Tematy: prokuratura świdnica
Zarzut znieważenia zwłok usłyszał 58-latek ze Świdnicy, który odwiedzał swojego kolegę i jak twierdzi, nie zauważył, że mężczyzna od co najmniej miesiąca nie żyje – informuje portal TVN24. Mało tego, mężczyzna nie tylko odwiedzał swojego znajomego, ale nawet nocował w jego mieszkaniu. Służby o tym, że dzieje się coś niepokojącego poinformowali sąsiedzi 71-latka, którzy od dłuższego czasu nie mieli z nim kontaktu.

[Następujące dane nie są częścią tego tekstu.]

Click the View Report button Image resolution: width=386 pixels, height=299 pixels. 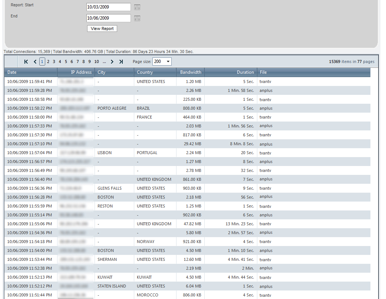[x=102, y=29]
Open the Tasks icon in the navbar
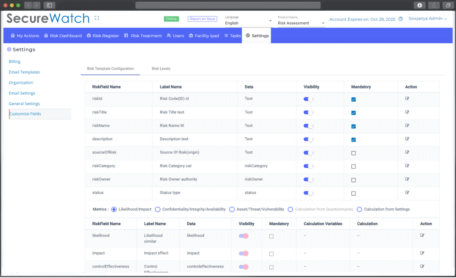Image resolution: width=456 pixels, height=278 pixels. pyautogui.click(x=227, y=36)
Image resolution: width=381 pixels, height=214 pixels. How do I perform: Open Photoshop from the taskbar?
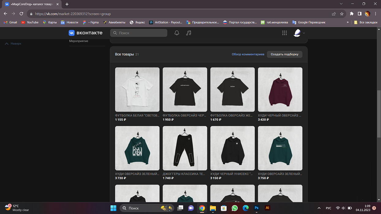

Dalsza część artykułu pod materiałem wideo
Przeprowadzona sekcja zwłok nie wykazała by do śmierci mężczyzny ktoś się przyczynił. Stan ciała nie pozwolił jednak na określenie przyczyny zgonu. Ustalono jednak, że 71-latek zmarł co najmniej miesiąc temu
W tym czasie miał odwiedzać go znajomy. Zdaniem śledczych 58-latek wiedział o śmierci kolegi, ale nie poinformował o tym, ani rodziny, ani instytucji odpowiedzialnej za pochówek. Jak informuje portal, mężczyzna, który usłyszał zarzuty znieważenia zwłok twierdzi, że sprawy nie zgłaszał, bo myślał, że jego kolega śpi.
58-latek nie przyznał się do winy. Grozi mu kara do dwóch lat więzienia. Zastosowano wobec niego dozór policyjny.